The day after our temperature soared to 80*, it fell to the low 40s, overcast and windy. And wet. We got a lot of rain and wind as a cool front moved in overnight.
On the 80* day all the horses were standing around, miserable in their winter coats, I'm sure wishing those long hairs would just fall off and disappear. I didn't ride, not wanting to overheat the poor guy who was already standing there sweating and looking quite drained.
Instead, in my infinite wisdom, I decided to ride in the chilly wind. Down the road (the arena is too slick and sloppy). Just me and Gabe. We haven't gone out alone since Jacquie left...I usually cajole my daughter into riding with me or ride in the arena.

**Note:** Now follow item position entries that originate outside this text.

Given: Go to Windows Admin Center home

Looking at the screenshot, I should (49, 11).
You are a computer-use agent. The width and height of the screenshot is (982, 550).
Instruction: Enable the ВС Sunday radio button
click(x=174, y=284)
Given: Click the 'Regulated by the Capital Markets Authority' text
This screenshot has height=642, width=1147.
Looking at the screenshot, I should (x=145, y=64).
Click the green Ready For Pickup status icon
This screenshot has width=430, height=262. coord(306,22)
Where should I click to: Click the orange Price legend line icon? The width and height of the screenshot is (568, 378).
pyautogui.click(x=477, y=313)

Did you know Gabe can turn donuts AND lay rubber? He can! That boy has more athleticism than he is usually willing to tap in to. Everything was scary: The water-filled ditches with trash floating in them (yuck! I hate litterers); the plywood on our pump house that moves in the wind; the pallets I moved out of the garden; the hay shed; the tarp snapping in the wind; the ducks on the pond; the wind whistling through the power lines; the loud truck that drove very slowly by us (thank you!); the water-filled hoof divots in the yard; the seagulls in the fields; the cows half a mile away; the dreaded peacocks.
He exploded sideways and spun to face the scary things. He scooted forwards like he was breaking from the gate, snorting and blowing. He flung his head and squealed and pranced and crow hopped. He flung green-tinged slobber into my face and all over his chest (at least he was soft in the mouth and listening to me!) I found some of that slobber on his butt and spattered on his back legs while untacking. What a special boy.

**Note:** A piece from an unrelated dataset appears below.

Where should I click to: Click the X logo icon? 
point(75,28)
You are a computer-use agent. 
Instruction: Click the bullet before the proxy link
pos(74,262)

Everything was out to get him and his whole body was a mass of quivering, explosive energy. He wasn't really scared of anything out there (he's seen it all a million times), he was just brimming over with excitement and energy and needed to get it out. So, down the road we went, picking up a nice, brisk trot with walk transitions to be sure I still had a stop if I needed it and making adjustments within the trot to keep him paying attention. I just hung on and prayed and tried to keep him too busy to worry about all the scary stuff around him.
It worked. We rode about four miles and by mile two, he was definitely more focused on me. He was still high as a kite and brimming with excess energy to burn, but at least he was listening and a wee bit more relaxed.
When my husband asked how my ride had gone, my only response was "Exciting!" Gabe wasn't bad, he was like a kid at a birthday party who had eaten too much cake combined with an excess of stimulation: Way too much energy to keep contained.
I'm hoping tonight's ride is a little less "exciting!"